A day earlier, he described the move as a “flagrant assault against the Palestinian people and a defiance of UN resolutions.”
It’s unlikely that the UN General Assembly can force the US to fund the agency, which serves millions of Palestinians in Gaza, the West Bank and refugee camps around the region, and the US would veto any Security Council resolution against it.
Israeli Ambassador to the UN Danny Danon dismissed the Palestinian plan to go to the UN and said the agency, which had already been warning of steep cutbacks to health and education programs, could not be saved.
“It’s the end of the line. Abbas needs to understand that going to the UN won’t help, UNRWA just perpetuates the conflict and incitement,” he said in a statement late Saturday. “I hope the money will now go to helping the population and not perpetuating terror.”
Israel has long called for the agency to be shut down.
“Consolidating the refugee status of Palestinians is one of the problems that perpetuates the conflict,” an official in Prime Minister Benjamin Netanyahu’s office said.

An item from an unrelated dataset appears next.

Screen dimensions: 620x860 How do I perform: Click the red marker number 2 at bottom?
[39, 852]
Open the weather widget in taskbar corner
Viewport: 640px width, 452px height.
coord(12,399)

In a written statement Friday, the State Department said that the US “will no longer commit further funding to this irredeemably flawed operation.”
“The fundamental business model and fiscal practices that have marked UNRWA for years – tied to UNRWA’s endlessly and exponentially expanding community of entitled beneficiaries – is simply unsustainable and has been in crisis mode for many years,” the statement said, a reference to the fact that the agency grants refugee status to the descendants of the original Palestinian refugees, something not granted by the UN to refugees from any other places.
However, the statement said the US would look for other ways to aid the Palestinians.
“We are very mindful of and deeply concerned regarding the impact upon innocent Palestinians, especially school children, of the failure of UNRWA and key members of the regional and international donor community to reform and reset the UNRWA way of doing business,” it said, adding that “Palestinians, wherever they live, deserve better than an endlessly crisis-driven service provision model. They deserve to be able to plan for the future.”
The US will now work together with other international groups to find a better model to assist the Palestinians, the statement said.
The US has been supplying nearly 30 percent of the total budget of UNRWA, which provides healthcare, education, and social services to Palestinians in the West Bank, Gaza Strip, Jordan, Syria, and Lebanon.
The US donated $355 million to the agency in 2016 and was set to make a similar contribution this year. In January the Trump administration released $60 million in funds but withheld a further $65 million it had been due to provide.
A senior Israeli official told Channel 10 news that Israel supports providing humanitarian aid to Palestinians, but not through UNWRA.
The US also indicated that it rejected the criteria by which UNRWA defines Palestinian refugees, whereby the UN agency confers refugee status not only on original refugees but on their millions of descendants.
The “right of return” is one of the key core issues of dispute in the Israeli-Palestinian conflict. The Palestinians claim that five million people — tens of thousands of original refugees from what is today’s Israel, and their millions of descendants — should be allowed to resettle in the Jewish state. Israel rejects the demand, saying that it represents a bid by the Palestinians to destroy Israel by weight of numbers.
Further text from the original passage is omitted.